▶ _What the exercise asks_: Only those lines running from the start of the listing below through the line that holds "Task: Open 首页 via the home icon" are to be written out, exactly and in full.

▶ _Data for review_:
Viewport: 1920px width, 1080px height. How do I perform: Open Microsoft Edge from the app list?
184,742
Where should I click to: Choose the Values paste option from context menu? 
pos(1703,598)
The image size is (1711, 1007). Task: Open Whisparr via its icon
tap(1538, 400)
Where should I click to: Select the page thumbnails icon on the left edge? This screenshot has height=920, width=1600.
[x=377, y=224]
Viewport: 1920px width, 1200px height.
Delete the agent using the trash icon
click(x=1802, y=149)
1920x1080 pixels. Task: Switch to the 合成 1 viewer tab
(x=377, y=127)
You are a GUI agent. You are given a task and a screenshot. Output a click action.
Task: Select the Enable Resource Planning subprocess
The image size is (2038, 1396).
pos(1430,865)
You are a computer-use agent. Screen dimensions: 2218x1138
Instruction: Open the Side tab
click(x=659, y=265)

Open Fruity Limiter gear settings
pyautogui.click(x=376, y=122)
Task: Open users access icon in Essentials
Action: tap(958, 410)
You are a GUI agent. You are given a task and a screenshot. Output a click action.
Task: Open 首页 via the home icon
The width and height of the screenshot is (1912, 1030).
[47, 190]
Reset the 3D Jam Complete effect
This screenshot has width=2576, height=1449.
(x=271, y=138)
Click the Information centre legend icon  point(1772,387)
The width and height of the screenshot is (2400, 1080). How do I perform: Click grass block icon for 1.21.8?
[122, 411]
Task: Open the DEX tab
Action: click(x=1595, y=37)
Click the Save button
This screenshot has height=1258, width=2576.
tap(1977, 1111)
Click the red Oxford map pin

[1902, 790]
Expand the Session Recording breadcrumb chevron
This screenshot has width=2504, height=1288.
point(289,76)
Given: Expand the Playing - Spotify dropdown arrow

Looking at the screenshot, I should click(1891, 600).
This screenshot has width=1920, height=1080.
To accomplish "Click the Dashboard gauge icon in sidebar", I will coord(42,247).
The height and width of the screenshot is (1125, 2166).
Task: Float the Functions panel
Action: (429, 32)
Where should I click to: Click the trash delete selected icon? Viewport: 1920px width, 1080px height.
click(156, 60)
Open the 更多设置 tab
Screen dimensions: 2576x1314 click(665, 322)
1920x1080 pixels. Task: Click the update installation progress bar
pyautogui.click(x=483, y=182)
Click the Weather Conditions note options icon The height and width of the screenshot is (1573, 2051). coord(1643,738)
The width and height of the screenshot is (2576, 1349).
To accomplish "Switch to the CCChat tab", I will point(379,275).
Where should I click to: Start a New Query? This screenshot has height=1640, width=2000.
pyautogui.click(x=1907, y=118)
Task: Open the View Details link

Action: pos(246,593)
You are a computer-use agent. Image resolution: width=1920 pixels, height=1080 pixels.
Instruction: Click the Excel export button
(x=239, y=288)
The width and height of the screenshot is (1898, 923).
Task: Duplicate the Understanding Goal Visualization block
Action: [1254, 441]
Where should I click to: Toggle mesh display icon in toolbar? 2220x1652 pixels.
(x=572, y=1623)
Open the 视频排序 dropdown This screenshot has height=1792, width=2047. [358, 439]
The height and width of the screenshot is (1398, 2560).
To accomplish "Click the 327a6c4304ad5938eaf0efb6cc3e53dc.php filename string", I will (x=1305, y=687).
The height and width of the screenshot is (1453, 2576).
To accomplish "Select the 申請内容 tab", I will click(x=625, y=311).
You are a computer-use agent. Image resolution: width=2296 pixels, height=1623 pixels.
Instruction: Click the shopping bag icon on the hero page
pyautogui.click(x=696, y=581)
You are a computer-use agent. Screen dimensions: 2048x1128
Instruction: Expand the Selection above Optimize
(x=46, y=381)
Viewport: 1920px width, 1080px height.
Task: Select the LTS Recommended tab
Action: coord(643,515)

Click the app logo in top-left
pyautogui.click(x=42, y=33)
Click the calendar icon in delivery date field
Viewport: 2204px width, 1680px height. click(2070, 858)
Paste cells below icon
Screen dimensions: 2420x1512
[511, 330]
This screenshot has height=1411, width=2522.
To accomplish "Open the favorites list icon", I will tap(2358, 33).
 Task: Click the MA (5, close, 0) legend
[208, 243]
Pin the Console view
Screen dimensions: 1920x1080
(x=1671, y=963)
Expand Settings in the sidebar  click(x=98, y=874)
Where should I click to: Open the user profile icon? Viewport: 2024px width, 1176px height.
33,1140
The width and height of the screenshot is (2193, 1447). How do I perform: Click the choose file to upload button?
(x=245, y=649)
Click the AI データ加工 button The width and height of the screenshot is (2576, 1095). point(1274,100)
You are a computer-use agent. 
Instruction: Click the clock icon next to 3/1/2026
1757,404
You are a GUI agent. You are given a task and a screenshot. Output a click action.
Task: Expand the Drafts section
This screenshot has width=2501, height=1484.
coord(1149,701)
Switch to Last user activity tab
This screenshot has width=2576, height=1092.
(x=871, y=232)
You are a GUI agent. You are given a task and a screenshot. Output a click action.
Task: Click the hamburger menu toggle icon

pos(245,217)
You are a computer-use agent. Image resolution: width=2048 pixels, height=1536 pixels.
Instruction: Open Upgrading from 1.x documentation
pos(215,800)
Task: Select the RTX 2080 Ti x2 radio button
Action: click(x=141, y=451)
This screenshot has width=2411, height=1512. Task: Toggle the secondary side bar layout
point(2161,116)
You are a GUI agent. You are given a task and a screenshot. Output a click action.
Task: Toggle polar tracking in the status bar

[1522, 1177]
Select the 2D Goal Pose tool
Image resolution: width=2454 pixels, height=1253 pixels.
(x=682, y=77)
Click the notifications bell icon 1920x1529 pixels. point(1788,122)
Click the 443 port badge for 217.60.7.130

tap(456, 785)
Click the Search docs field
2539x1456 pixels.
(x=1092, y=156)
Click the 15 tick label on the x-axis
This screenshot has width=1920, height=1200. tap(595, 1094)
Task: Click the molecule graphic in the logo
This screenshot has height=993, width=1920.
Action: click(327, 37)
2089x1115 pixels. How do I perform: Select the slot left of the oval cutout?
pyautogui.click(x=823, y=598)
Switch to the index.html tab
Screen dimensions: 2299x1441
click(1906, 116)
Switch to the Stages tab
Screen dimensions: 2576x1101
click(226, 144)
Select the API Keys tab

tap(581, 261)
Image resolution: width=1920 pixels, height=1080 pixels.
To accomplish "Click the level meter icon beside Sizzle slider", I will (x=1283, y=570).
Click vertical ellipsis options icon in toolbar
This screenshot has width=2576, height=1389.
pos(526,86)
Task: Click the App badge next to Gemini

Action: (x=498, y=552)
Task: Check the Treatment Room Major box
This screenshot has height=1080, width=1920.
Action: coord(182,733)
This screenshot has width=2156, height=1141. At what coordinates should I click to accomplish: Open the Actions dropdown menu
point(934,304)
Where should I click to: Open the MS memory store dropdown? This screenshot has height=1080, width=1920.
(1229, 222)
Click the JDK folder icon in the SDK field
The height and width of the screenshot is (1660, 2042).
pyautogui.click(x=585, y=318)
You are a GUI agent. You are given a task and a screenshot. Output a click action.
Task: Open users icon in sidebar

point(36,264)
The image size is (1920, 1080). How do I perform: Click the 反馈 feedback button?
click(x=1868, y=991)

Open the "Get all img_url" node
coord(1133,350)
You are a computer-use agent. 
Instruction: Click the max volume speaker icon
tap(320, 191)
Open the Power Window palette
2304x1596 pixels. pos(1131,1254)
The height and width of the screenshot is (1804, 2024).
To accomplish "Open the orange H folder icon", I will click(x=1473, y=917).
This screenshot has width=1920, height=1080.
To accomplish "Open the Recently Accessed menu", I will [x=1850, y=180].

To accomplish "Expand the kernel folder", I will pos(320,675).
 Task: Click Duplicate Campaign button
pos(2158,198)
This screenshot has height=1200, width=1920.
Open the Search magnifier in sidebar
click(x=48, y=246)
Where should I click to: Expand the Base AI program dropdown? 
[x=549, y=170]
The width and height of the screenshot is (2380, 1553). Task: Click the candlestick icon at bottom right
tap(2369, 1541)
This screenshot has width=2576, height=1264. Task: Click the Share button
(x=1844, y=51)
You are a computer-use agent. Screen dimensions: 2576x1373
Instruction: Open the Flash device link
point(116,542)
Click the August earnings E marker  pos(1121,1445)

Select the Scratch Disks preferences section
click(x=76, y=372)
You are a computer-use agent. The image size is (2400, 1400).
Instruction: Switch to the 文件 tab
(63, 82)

▶ _Task answer_:
Viewport: 1920px width, 1080px height. How do I perform: Open Microsoft Edge from the app list?
184,742
Where should I click to: Choose the Values paste option from context menu? 
pos(1703,598)
The image size is (1711, 1007). Task: Open Whisparr via its icon
tap(1538, 400)
Where should I click to: Select the page thumbnails icon on the left edge? This screenshot has height=920, width=1600.
[x=377, y=224]
Viewport: 1920px width, 1200px height.
Delete the agent using the trash icon
click(x=1802, y=149)
1920x1080 pixels. Task: Switch to the 合成 1 viewer tab
(x=377, y=127)
You are a GUI agent. You are given a task and a screenshot. Output a click action.
Task: Select the Enable Resource Planning subprocess
The image size is (2038, 1396).
pos(1430,865)
You are a computer-use agent. Screen dimensions: 2218x1138
Instruction: Open the Side tab
click(x=659, y=265)

Open Fruity Limiter gear settings
pyautogui.click(x=376, y=122)
Task: Open users access icon in Essentials
Action: tap(958, 410)
You are a GUI agent. You are given a task and a screenshot. Output a click action.
Task: Open 首页 via the home icon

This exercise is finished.